Sarebbe facile pensare che questa volta, dopo i concreti furori di Senso, tu abbia fatto la stessa riflessione del Lampedusa, tramite Salina, dinanzi al ballo che appassisce: « Come era possibile infierire contro chi, se ne è sicuri, dovrà morire? Sono forse più intelligente, sono certamente più colto di loro, ma sono della medesima risma, con essi debbo solidarizzare ». In Senso tu solidarizzavi, e inequivocabilmente, con il conte Ussoni che, aperto a una realtà veramente nuova, autentico garibaldino, non era della risma né di Salina né di Tancredi Falconeri. Ed io continuo a credere che in te ci sia Ussoni, anche se dal tuo ultimo film non si direbbe.

Guido Aristarco

  1. Qualche eccezione: l’articolo di Gian Maria Guglielmino su La Gazzetta del Popolo e di Ugo Casiraghi su l’Unità (edizione Alta Italia).
  2. Potrei elencare pagine e pagine di un rigore tecnico e stilistico esemplare: il Te Deum del Duomo di Donnafugata, con i Salina seduti nel coro, a esempio. Ho ritrovato rimandi espressivi a La terra trema e a Senso: i movimenti ampi, lenti e solenni della « camera », i quali scoprono sempre particolari significanti. La scena in cui la macchina da ripresa segue Angelica attraverso le porte degli appartamenti smessi e disabitati, abbandonati da decenni e che formano un intrico labirintico e misterioso (ritrovo « per quegli oscuri piaceri nei quali si era compiaciuto il settecento agonizzante »), ha analoga struttura delle scene in cui, ne La terra trema, arrivano i pignoratori nella casa del nespolo, e, in Senso, Livia ruba il denaro per darlo all’amante. Altri hanno sottolineato giustamente l’impegno pittorico, l’impiego del colore. Con Rotunno, degno erede di Aldo, hai saputo vivificare le pigre groppe di colline avvampanti di giallo sotto il sole, la violenza del paesaggio siciliano, « questa crudeltà di clima, questa tensione continua di ogni aspetto, questi monumenti, anche, del passato, magnifici ma incomprensibili perché non edificati da noi e che ci stanno intorno come bellissimi fantasmi muti ». Il tuo « genio spettacolare » non ha niente in comune con Via col vento, opera mediocre sotto ogni aspetto.

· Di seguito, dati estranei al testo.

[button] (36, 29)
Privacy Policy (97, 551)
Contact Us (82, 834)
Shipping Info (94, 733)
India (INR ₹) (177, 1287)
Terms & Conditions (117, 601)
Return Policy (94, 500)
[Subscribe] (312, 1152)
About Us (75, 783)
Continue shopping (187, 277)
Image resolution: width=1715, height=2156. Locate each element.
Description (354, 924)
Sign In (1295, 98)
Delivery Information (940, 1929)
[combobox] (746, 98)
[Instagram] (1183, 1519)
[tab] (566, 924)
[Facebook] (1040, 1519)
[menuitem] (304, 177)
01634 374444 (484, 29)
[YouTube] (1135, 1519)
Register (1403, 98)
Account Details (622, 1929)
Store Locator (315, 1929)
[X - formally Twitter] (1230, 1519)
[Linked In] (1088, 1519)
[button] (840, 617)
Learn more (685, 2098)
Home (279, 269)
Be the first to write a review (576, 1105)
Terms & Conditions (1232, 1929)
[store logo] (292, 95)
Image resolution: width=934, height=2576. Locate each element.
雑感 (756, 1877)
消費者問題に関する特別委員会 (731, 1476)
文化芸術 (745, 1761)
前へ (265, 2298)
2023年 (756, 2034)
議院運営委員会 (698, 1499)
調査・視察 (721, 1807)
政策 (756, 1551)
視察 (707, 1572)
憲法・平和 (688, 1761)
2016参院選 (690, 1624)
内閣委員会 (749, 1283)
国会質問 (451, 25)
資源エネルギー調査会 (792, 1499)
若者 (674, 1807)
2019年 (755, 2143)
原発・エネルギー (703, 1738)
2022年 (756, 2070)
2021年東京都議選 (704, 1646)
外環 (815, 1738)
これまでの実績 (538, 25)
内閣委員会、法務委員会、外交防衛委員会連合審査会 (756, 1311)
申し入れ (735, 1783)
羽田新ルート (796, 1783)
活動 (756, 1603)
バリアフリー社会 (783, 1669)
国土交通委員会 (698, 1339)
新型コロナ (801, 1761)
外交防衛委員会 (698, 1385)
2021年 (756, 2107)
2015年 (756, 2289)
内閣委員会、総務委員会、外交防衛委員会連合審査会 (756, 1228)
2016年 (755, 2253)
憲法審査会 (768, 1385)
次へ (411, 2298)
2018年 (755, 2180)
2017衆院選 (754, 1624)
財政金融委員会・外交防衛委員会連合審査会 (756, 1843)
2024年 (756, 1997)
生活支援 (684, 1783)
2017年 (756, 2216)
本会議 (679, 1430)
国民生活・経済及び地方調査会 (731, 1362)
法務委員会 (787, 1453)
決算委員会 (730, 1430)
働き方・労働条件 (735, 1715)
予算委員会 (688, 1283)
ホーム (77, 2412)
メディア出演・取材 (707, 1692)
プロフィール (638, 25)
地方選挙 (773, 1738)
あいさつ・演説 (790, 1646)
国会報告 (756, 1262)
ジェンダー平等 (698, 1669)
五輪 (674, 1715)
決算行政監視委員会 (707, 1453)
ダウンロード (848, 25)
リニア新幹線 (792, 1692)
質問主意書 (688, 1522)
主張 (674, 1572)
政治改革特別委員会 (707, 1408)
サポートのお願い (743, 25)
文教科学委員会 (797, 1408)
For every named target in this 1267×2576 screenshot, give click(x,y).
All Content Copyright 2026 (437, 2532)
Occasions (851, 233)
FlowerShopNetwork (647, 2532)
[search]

  3. Aspromonte: è uno dei motivi che speravo venissero da te sviluppati. Il rapporto di Cialdini che parla di « un aspro combattimento », e che invece durò solo dieci minuti. « Lo sbrindellato esercito dei volontari non s’aspettava che dei compatrioti aprissero il fuoco e aveva l’ordine di non sparare; tuttavia il gruppo comandato da Menotti fu incapace di restar tranquillo senza rispondere. Sette soldati e cinque volontari furono uccisi. Debbono aver mirato deliberatamente a Garibaldi in persona, giacché fu colpito due volte ». È vero, da quell’episodio, tu prendi quei soldati che avevano disertato dall’esercito regio per unirsi a Garibaldi, e che furono subito fucilati senza processo. Le « truppe vittoriose » in quello scontro meschino e unilaterale furono ricompensate con settantasei medaglie al valore, e il colonnello comandante fu fatto generale, per tacere di molte altre promozioni. Ma tu non metti ugualmente in risalto che « il resto d’Italia non era però altrettanto orgoglioso della faccenda. I proclami regi vennero strappati, ci furono schiamazzi e fischi, e per esempio a Messina la gente impedì che la banda suonasse nei giardini pubblici » (Cfr. Denis Mack Smith, Garibaldi). In Senso ci avevi fatto vedere la battaglia di Custoza, e detto per quale motivo essa fu una sconfitta.
  4. Antonio Gramsci, Il Risorgimento.